CALCOLO SBAGLIATO

Eboli, Oneri area Pip: altra sconfitta per l’Ente

Il Comune chiede 100mila euro a una ditta che utilizzava solo una parte del lotto: il Tar dà ragione alla società privata

EBOLI - Una richiesta palesemente “irragionevole ed illegittima”. È durissima la sentenza del Tar nei confronti del Comune di Eboli a proposito dell’ennesimo ricorso di un’azienda in area Pip cui erano stati richiesti oltre 100mila euro di oneri di urbanizzazione. In questo caso la vicenda ha dei risvolti davvero particolari. L’azienda in questione, infatti, La Coba srl, aveva avuto in concessione il lotto D18 nel 2010, ma l’estensione di terreno era in parte di proprietà demaniale. Tanto che il Comune, nel concedere il permesso di insediamento produttivo lo subordinò all’avvenuta sdemanializzazione delle particelle. Ed infatti l’assegnazione, che avrebbe dovuto essere nel complesso di oltre 6mila metri quadri, rimase subordinata al completamento del frazionamento e della sdemanializzazione della particella, cosa che impedì alla società di usufruire a pieno titolo dell’area, impedendole di realizzare qualsiasi opera su quella zona.

Ed infatti, il Tribunale amministrativo ha ritenuto la questione “assorbente” rispetto a qualsiasi altra considerazione, giacché la ditta in questione ebbe una in concessione in gran parte inutilizzabile. “La sospensione dell’efficacia del titolo edilizio, come contemplata espressamente impediva alla società di avviare ogni attività edificatoria e costruttiva, unitamente alla mancata acquisizione completa della titolarità dell’area interessata dal lotto D18, rendono palesemente ed irragionevolmente illegittima ogni richiesta di esborso economico da parte del Comune”.

Il collegio non si è neppure soffermato ad esaminare le altre doglianze, espresse nel ricorso dagli avvocati Franco Morena e Donato Gallotta , che facevano anche presente come le opere di urbanizzazione realizzate in area Pip non fossero state finanziate interamente dal Comune, bensì in gran parte con finanziamenti a fondo perduto, ragion per cui si sarebbero dovuti sottrarre dal calcolo i costi non sostenuti dall’ente. Invece nella richiesta di pagamento erano state conteggiate tutte le spese, anche quelle non sostenute direttamente dal Comune, arrivando alla cifra complessiva di oltre 8 milioni di euro.

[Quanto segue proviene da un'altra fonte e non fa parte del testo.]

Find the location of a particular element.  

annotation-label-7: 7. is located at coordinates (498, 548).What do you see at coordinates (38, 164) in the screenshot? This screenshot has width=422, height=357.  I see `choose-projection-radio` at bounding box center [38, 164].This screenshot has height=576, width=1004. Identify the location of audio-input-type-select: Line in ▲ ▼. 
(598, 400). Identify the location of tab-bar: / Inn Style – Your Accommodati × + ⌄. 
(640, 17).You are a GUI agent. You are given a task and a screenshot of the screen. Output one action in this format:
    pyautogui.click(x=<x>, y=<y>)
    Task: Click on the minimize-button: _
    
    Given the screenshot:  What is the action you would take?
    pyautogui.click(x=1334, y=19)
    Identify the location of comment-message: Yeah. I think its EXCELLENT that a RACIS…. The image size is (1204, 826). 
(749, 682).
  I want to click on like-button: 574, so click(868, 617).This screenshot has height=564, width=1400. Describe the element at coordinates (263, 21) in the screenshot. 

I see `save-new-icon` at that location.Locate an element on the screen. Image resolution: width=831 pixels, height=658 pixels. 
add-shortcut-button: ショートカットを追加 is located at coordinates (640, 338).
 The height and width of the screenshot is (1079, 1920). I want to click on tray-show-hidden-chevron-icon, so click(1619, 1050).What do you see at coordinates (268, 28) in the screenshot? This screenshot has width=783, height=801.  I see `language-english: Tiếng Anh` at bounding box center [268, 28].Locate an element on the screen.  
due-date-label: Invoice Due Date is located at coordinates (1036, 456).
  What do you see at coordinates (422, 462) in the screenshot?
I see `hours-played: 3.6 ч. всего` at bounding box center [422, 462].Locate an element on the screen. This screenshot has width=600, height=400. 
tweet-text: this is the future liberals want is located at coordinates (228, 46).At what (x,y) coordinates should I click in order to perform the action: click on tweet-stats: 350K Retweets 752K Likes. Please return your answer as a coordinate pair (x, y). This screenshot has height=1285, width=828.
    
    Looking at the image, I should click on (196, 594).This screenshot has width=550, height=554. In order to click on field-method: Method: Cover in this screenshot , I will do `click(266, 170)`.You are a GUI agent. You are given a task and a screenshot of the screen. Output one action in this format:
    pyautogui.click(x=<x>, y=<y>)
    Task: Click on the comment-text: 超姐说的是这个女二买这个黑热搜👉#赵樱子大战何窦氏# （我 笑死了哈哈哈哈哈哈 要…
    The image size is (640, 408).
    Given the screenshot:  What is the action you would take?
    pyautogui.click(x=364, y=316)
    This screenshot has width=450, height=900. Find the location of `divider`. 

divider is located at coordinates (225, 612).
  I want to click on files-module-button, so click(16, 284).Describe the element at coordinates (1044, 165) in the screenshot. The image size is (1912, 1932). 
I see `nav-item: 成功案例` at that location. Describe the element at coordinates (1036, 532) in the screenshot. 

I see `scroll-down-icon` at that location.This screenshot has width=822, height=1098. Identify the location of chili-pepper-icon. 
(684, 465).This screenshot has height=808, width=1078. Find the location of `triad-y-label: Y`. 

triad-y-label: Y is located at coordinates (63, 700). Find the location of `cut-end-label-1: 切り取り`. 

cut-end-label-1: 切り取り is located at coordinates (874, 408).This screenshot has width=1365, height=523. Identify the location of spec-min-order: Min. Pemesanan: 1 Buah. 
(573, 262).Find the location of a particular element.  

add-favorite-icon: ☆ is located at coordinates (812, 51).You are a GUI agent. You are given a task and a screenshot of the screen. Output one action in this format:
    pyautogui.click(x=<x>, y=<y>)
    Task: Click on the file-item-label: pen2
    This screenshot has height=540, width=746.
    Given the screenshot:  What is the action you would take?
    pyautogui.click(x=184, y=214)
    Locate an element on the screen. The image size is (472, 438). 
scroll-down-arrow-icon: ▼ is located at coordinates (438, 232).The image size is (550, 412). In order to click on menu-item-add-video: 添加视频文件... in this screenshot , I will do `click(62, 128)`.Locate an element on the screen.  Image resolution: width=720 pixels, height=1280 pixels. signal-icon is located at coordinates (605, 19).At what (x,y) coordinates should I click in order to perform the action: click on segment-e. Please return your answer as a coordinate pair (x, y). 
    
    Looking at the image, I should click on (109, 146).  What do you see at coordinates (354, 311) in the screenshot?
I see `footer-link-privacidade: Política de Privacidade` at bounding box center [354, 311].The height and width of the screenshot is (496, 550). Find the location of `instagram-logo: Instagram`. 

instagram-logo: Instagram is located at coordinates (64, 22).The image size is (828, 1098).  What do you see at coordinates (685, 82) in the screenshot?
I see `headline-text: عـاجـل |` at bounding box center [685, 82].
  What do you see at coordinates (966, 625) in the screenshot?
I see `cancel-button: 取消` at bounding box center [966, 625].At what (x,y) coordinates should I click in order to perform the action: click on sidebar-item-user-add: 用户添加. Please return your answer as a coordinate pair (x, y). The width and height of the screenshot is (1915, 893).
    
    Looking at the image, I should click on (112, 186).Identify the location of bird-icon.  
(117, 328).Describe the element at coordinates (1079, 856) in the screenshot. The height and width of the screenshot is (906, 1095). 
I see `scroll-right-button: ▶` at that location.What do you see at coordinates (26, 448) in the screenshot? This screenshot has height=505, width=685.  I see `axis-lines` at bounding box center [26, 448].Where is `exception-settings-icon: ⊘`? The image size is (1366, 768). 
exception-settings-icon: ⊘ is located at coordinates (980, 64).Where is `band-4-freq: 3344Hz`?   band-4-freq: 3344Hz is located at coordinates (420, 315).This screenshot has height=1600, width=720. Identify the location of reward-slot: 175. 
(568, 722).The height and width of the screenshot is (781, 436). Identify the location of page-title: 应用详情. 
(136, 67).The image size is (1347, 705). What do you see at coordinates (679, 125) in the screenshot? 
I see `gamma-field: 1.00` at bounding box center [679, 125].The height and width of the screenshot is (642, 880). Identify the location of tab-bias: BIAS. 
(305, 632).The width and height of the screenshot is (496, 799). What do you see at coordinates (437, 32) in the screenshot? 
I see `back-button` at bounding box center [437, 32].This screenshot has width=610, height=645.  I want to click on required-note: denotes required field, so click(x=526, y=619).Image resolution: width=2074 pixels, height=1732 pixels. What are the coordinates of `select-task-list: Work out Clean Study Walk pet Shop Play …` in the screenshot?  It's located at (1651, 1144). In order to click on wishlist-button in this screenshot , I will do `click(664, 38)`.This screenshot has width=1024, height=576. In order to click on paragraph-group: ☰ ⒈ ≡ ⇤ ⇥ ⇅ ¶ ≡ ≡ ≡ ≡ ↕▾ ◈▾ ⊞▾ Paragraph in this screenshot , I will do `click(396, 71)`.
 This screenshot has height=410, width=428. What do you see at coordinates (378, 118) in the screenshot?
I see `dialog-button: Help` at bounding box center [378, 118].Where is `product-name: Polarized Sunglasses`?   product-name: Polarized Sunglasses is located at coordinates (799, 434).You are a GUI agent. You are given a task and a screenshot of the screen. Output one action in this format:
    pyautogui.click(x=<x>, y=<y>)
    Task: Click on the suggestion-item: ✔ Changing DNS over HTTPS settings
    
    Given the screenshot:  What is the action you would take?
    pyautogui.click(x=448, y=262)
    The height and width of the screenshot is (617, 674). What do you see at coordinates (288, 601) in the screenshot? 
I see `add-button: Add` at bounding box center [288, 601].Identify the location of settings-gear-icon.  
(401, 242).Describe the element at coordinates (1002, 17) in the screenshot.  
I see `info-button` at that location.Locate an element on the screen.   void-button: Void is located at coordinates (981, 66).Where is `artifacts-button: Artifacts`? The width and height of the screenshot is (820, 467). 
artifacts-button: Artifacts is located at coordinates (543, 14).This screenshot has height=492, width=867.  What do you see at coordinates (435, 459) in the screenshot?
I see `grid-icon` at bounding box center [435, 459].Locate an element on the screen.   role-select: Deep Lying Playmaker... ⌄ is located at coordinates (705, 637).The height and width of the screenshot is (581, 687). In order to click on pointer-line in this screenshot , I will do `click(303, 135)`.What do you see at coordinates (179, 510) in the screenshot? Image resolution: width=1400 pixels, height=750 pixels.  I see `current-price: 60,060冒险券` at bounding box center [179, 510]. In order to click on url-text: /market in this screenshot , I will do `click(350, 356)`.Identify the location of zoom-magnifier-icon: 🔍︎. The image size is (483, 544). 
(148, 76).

Su quella base di calcolo per ogni ditta insediatasi in area Pip era stato chiesto un contributo di circa 15 euro al metro quadro. Si tratta dell’ennesimo ricorso accolto dai giudici amministrativi sulla stessa vicenda. Sebbene il caso della Coba srl sia davvero particolare, giacché l’azienda era stata messa nell’impossibilità di usufruire pienamente dell’assegnazione. Già il mese scorso altri imprenditori hanno ottenuto dal Tar di Salerno l’accoglimento in primo grado e sono riusciti, almeno per il momento, ad evitare il sostanzioso esborso richiesto dal Comune per i costi di urbanizzazione.

Si trattava solo di un primo gruppo di ricorsi per i quali la cifra totale era di circa 1 milione di euro. In quel caso il Tribunale amministrativo aveva accolto i ricorsi, riunendoli, asserendo che la richiesta dell’ente locale giungeva troppo tardi ad “avvenuta prescrizione”. Subito dopo questa prima sentenza il commissario prefettizio di Eboli, Antonio De Iesu , aveva annunciato l’appello al Consiglio di Stato. La cifra in gioco, infatti, potrebbe fare la differenza per le casse comunali. Ma, almeno in primo grado, la vicenda non sta andando nella direzione auspicata dall’ente locale.